WORK TASK:
Pick every line from the data that holds the word "resolution".

RECORDS TO PROCESS:

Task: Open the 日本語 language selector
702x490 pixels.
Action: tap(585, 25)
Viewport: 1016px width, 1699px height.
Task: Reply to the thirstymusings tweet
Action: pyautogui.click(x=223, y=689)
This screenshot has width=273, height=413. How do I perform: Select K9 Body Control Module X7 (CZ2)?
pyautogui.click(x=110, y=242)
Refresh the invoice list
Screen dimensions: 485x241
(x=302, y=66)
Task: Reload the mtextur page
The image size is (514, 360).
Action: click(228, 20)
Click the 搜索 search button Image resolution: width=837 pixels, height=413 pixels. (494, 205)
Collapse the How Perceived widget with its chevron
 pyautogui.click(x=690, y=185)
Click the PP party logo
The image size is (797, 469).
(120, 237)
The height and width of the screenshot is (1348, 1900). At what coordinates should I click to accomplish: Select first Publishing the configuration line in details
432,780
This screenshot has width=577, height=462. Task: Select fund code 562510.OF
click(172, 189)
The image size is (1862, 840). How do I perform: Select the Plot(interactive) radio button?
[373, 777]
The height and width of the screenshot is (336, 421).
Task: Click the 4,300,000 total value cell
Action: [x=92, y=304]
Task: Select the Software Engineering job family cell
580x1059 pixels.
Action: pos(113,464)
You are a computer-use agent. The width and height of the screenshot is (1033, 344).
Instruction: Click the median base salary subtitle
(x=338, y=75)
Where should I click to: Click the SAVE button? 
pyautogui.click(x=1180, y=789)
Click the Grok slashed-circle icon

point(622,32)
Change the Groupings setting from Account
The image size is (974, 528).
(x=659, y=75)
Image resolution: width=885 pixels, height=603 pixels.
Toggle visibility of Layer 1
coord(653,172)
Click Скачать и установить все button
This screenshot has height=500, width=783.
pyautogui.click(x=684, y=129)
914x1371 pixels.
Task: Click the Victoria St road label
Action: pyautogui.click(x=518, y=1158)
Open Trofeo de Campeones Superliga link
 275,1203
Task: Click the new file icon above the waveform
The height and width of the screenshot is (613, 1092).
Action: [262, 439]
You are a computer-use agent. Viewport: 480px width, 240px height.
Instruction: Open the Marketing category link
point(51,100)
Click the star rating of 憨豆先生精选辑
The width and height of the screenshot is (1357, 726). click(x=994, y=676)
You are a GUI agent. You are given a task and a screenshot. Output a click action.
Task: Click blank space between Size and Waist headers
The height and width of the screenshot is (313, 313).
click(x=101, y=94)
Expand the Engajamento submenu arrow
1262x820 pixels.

SOLUTION TO THE EXERCISE:
Click the 搜索 search button Image resolution: width=837 pixels, height=413 pixels. (494, 205)
Image resolution: width=885 pixels, height=603 pixels.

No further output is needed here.